Unfortunately, it depends on what you need it for. For simple uses, a well-designed linear congruential generator may be fine. If you need a cryptographically secure RNG, choose one that was designed to be secure (most RNGs weren't).

Ideally, you should test the RNG yourself. I list several test suites above. Even better is if you have statistical tests specific to how you will use the RNG. It's good to verify that the implementation you're using is good and that the RNG doesn't exhibit any biases when applied to your type of application.

There are dozens of very good RNGs. None is perfect, but none has obvious flaws. None is clearly superior to the others. How do you choose?

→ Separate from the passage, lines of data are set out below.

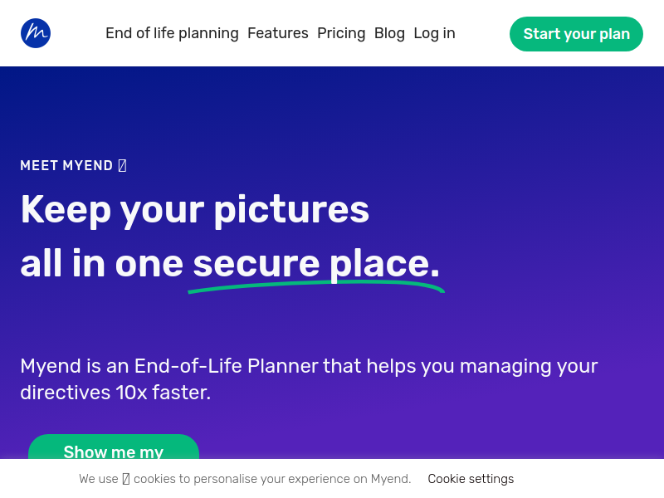The height and width of the screenshot is (498, 664).
Task: Open Cookie settings
Action: [x=471, y=479]
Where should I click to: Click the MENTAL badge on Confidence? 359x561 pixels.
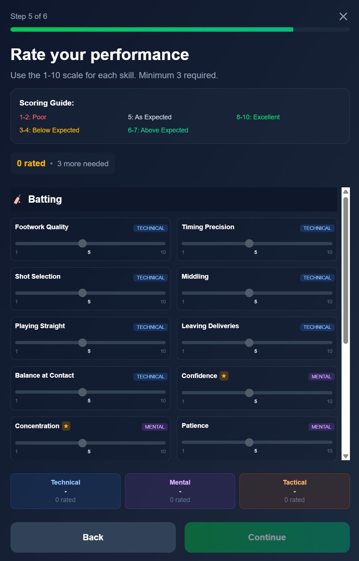(321, 377)
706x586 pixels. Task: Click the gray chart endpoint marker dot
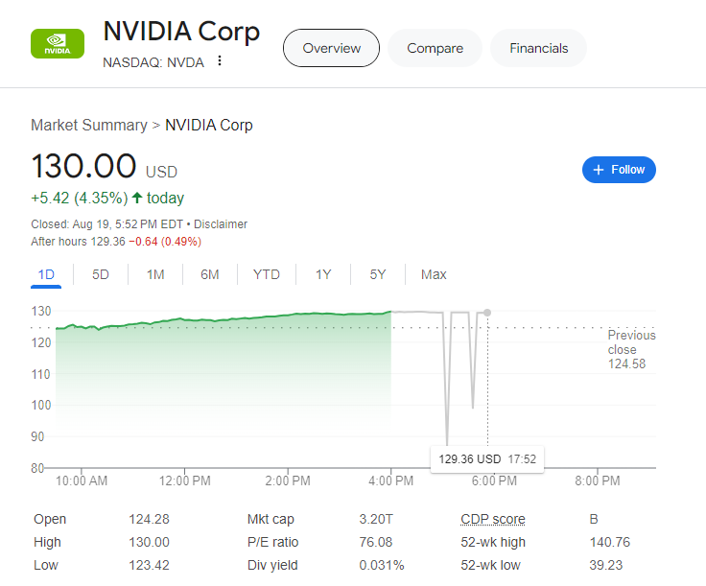pyautogui.click(x=487, y=313)
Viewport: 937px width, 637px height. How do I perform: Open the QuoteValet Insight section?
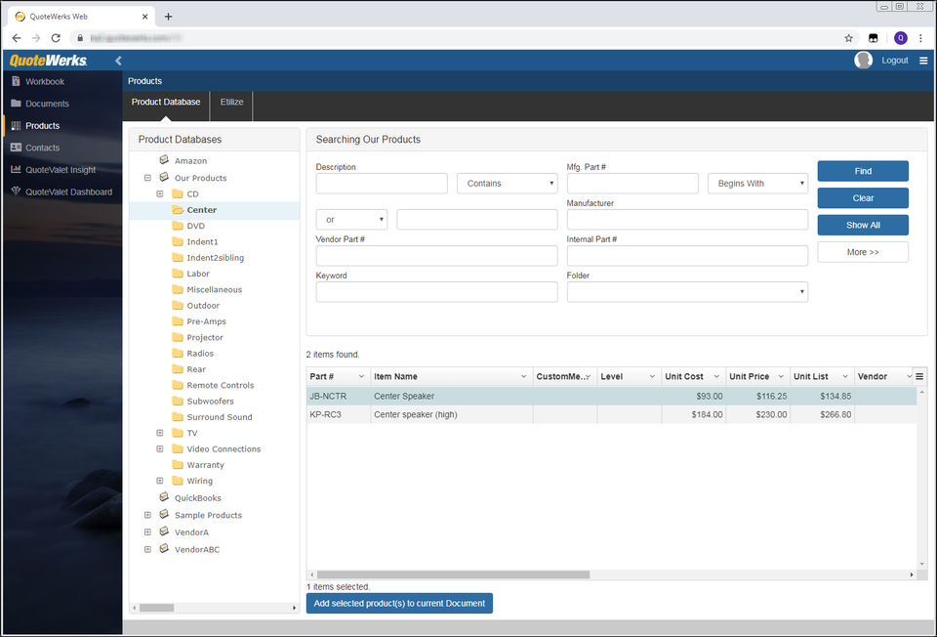61,170
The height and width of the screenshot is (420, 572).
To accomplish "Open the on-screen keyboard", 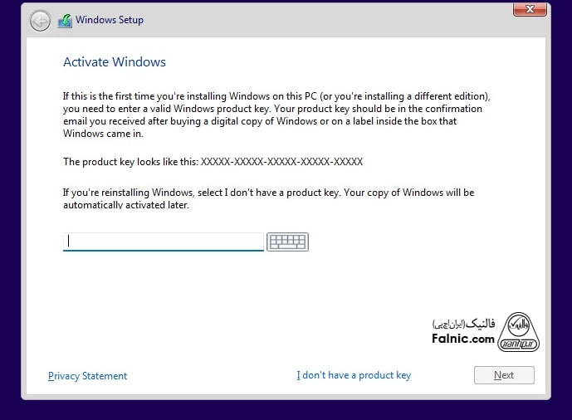I will pyautogui.click(x=287, y=242).
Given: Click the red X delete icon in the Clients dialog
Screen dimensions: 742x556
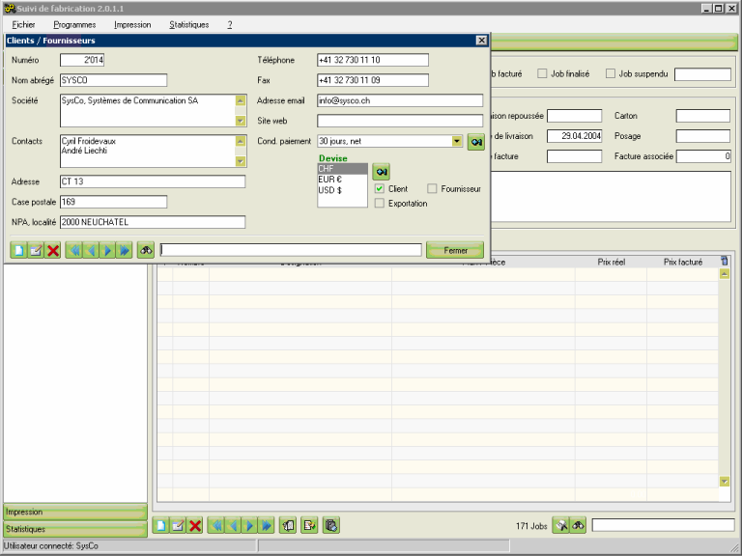Looking at the screenshot, I should click(x=53, y=250).
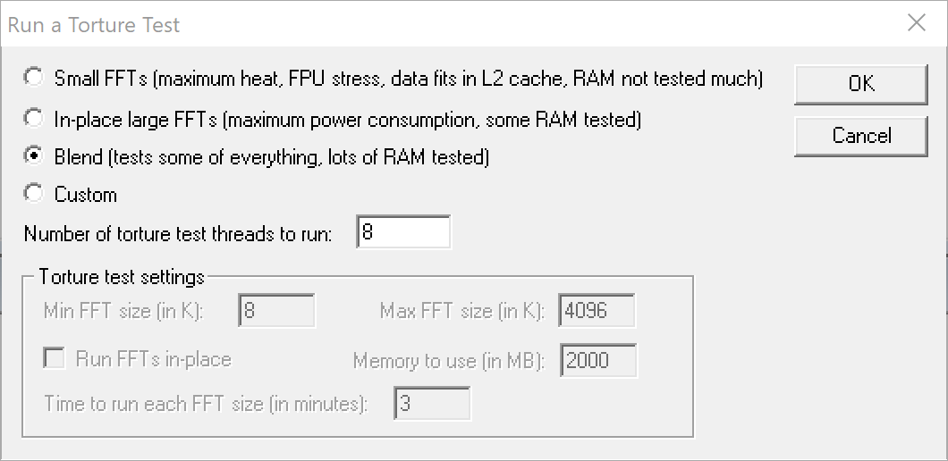Click the Min FFT size input box
This screenshot has width=948, height=461.
tap(276, 312)
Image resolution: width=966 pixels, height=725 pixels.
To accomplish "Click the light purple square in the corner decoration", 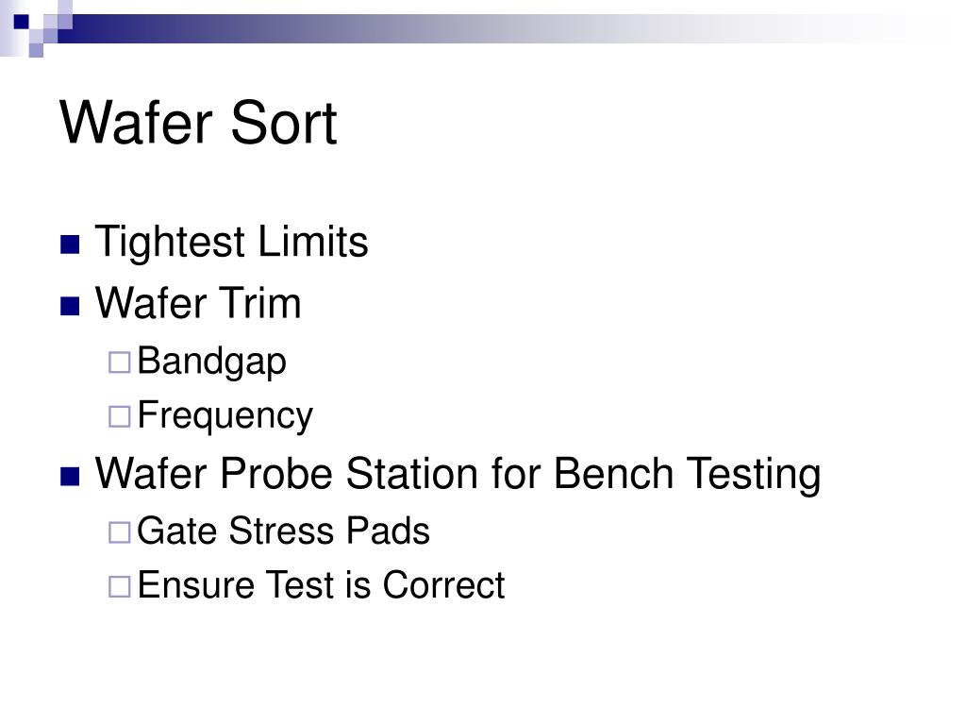I will coord(37,50).
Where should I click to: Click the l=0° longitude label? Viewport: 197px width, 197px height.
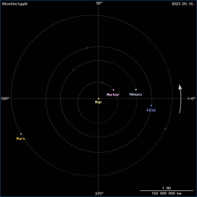[191, 99]
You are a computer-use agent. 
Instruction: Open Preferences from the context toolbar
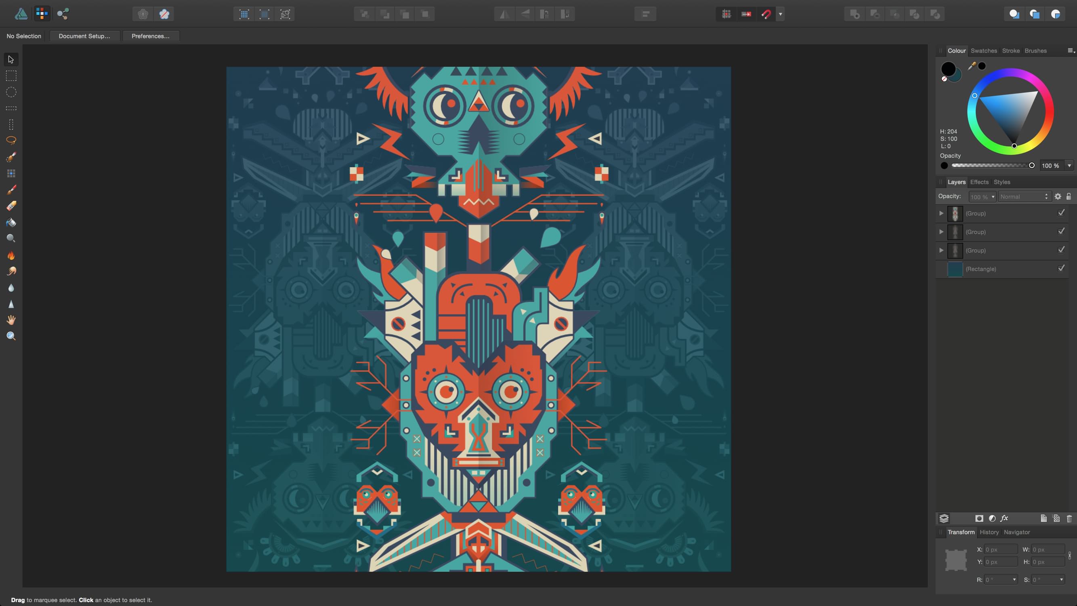151,36
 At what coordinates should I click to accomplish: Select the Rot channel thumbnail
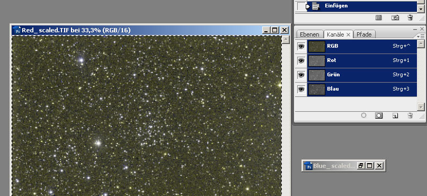317,61
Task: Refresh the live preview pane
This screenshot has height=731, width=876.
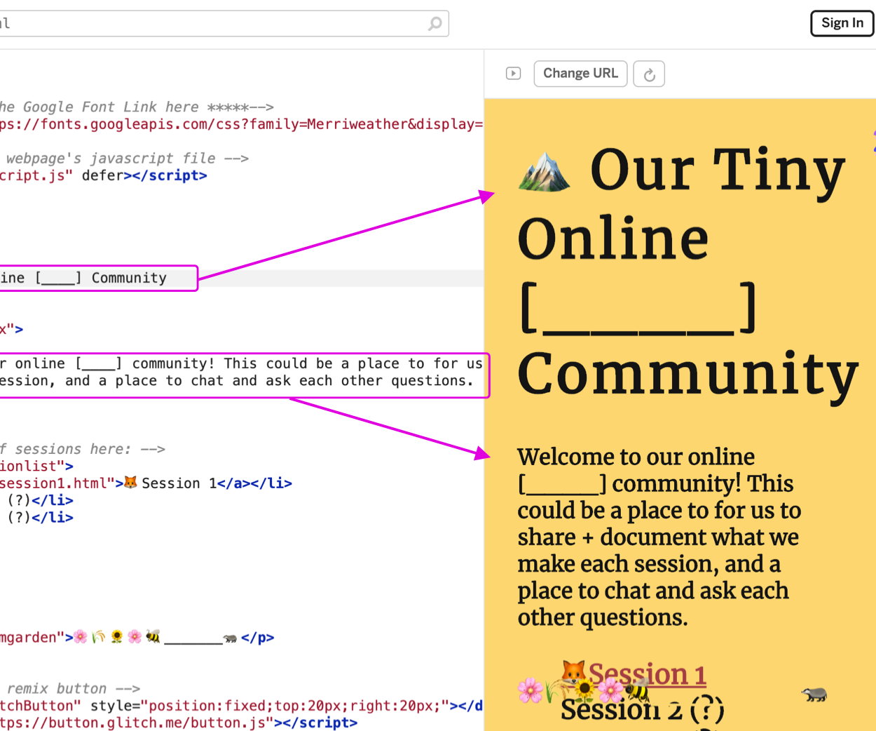Action: tap(649, 73)
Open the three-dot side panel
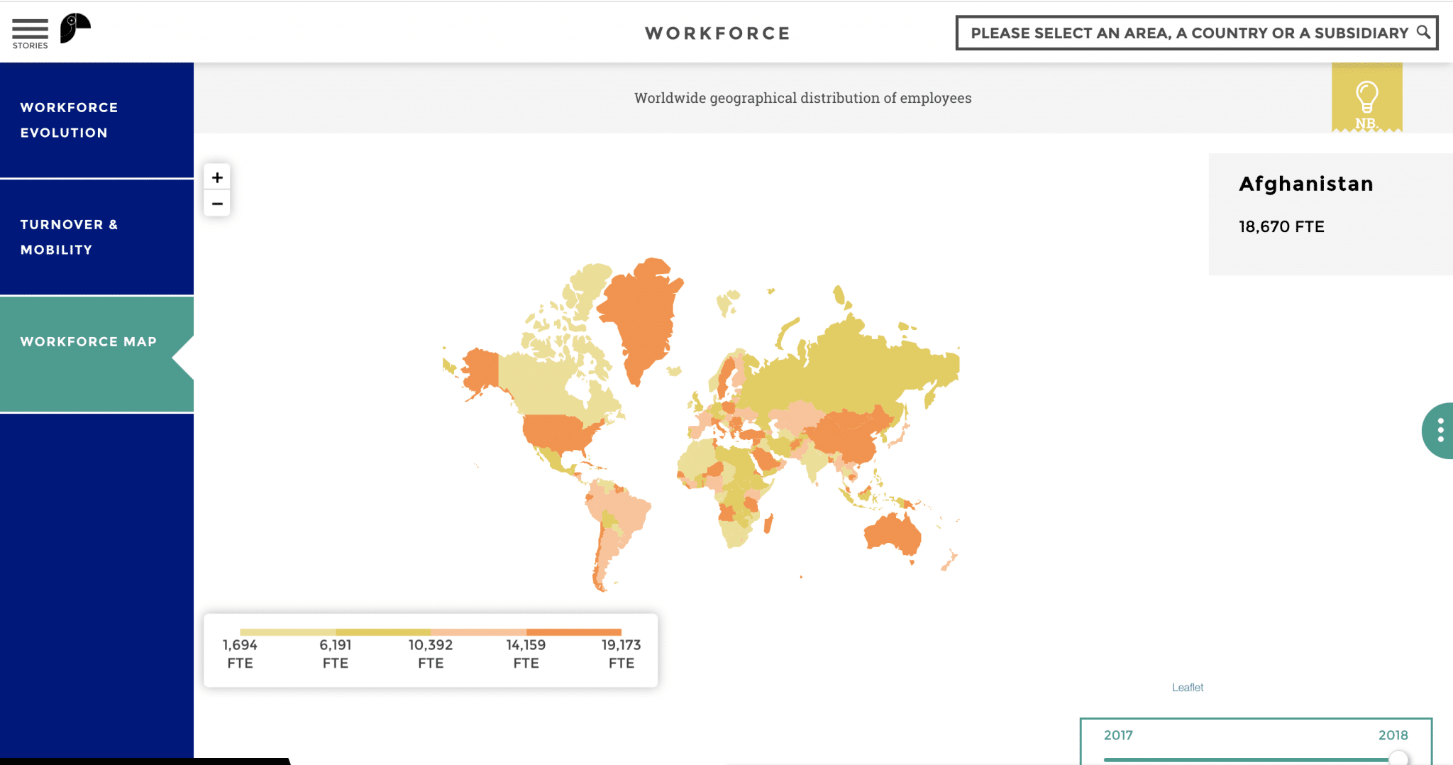Image resolution: width=1453 pixels, height=765 pixels. 1440,430
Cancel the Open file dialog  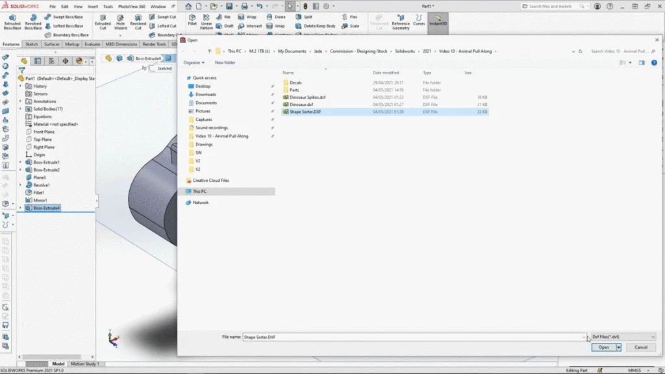point(640,347)
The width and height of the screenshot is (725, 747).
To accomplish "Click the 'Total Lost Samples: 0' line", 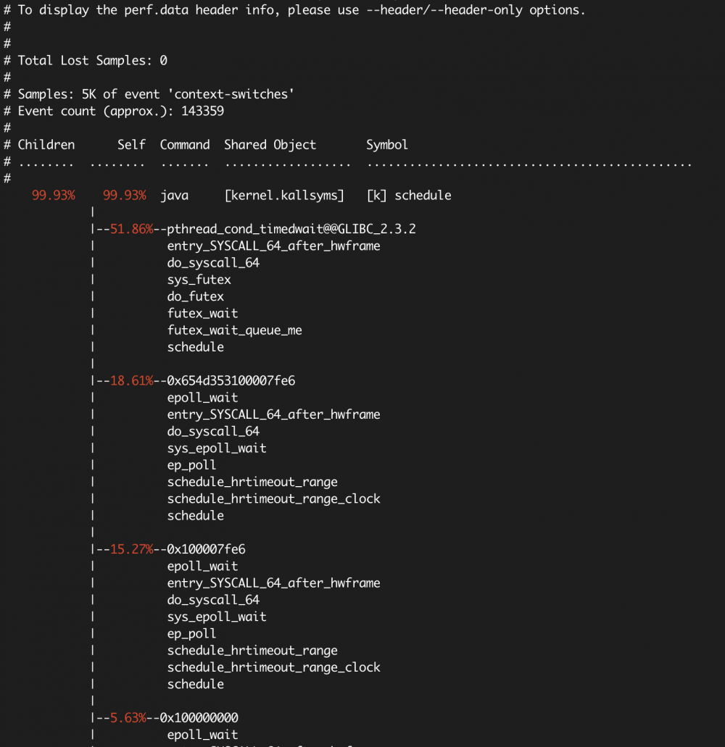I will tap(92, 60).
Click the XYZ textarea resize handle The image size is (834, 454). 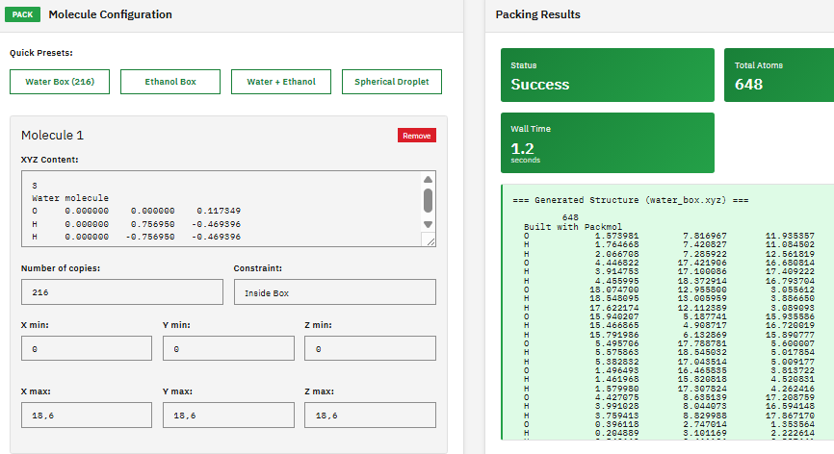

It's as if you had chosen the best automobile for your needs and the salesman asks whether you want it to be black, silver, white, blue, or red. Which is best?

In Random Number Generation, L'Ecuyer recommends combined MRG's, combined LFSR's, and Mersenne twisters. GSL's Manual recommends several RNGs including Mersenne Twister. George Marsaglia has reservations about the complexity of Mersenne Twister, but considers it to be a good RNG nonetheless. The criticisms of Mersenne Twister tend to be aesthetic -- there are many simpler and faster RNGs with good foundations in theory which perform as well in statistical tests.

Although some experts may not like the aesthetic design of Mersenne
Twister, I haven't seen any substantial criticisms.
**Matsumoto's Mersenne
Twister seems to be a safe choice**. It has strong support
from people knowledgeable in the field, a good theoretical basis, a
long period, good performance characteristics, and empirical
statistical support.

[Last Modified: 9 June 2004]